I furthermore agree to advise Medway of any changes to the above banking details.

I accept this declaration

5. DECLARATION BY PRINCIPAL MEMBER
  1. I hereby apply for the Medway Medcare policy, in accordance with the provisions and conditions as contained in the policy contract.
  2. I acknowledge that the level of cover and the rate at which contributions increase are not guaranteed and can be reviewed in the event of unforeseen circumstances, which materially affect the cost of providing cover.
  3. I understand and agree that, subject to the waiting periods, the Insurer will only be at risk once the Insurer accepts this application and the first contribution is received.
  4. I understand that pregnancy will not be covered for the first 12 months of this Medway HeritagePlus policy.
  5. Medway will send me the Medway Medcare policy schedule and policy wordings pertaining to my product selection for me to examine. If the plan does not suit my needs, I must cancel it within 30 days of receipt, by providing written notification to Medway, in order to qualify for a refund.
  6. I warrant that all information given in this Medway Medcare policy application form, whether in my handwriting or not, is true and complete.
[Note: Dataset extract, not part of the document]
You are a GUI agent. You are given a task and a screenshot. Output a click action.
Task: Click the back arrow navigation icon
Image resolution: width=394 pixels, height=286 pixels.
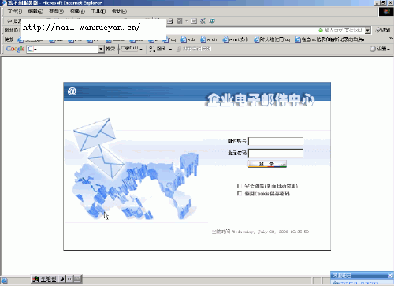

I understand that any misrepresentation or non-disclosure or provision of false information can lead to cancellation of these benefits, in which case, all monies paid to Medway will be forfeited.
  7. I undertake to keep Medway informed of any changes to my existing information such as a change of status, dependants, bank details and contact information.
  8. I have read and understand the “Your questions answered” section as contained in this application, and accept it as part of the terms and conditions of the policy.
  9. If applicable, I confirm that I understand the implications of replacing an existing policy and that it is my responsibility to cancel my existing cover.
  10. Have you, or any of your dependants sought any advice, been diagnosed with, or treated for any of the following conditions in the past 12 months: tuberculosis, cancer, heart disease, HIV/Aids, diabetes?
              If yes, please give details:   
  11. Are you aware of any condition that may require medical treatment in the next 12 months for either you or any of your dependants?
              If yes, please give details:   
  12. I understand that pre-existing conditions will not be covered for the first 12 months of this policy.
  13. I understand that this summary is for information purposes only and does not supersede the conditions and rules of the Medway Medcare policy, as contained in the master policy wording. In the event of any discrepancy between this summary and the conditions and rules of the master policy wording, the master policy wording will prevail.
I accept the declaration Date   
6. INTERMEDIARY DETAILS & DECLARATION (only required if an Intermediary has been involved)
Name of FSP FSP Number
Agent / Representative
Code ID Number
Telephone (W) Cell Number

DECLARATION
1.  I have explained the meaning of the replacement of an insurance policy to the applicant policy owner.

2.  I am a representative of an Authorised Financial Services Provider in terms of the Financial Advisory and Intermediary Services Act, 37 of 2002 and confirm that the applicant policy holder has been provided with all information required in terms of the Act.

3.  I declare that I am accredited to sell these Medway products, that I did conduct a financial needs analysis and that this product is designed to fulfil the applicant’s needs.

4.  I further declare that all the information contained in this application was obtained from the applicant and was completed and signed in his/her presence.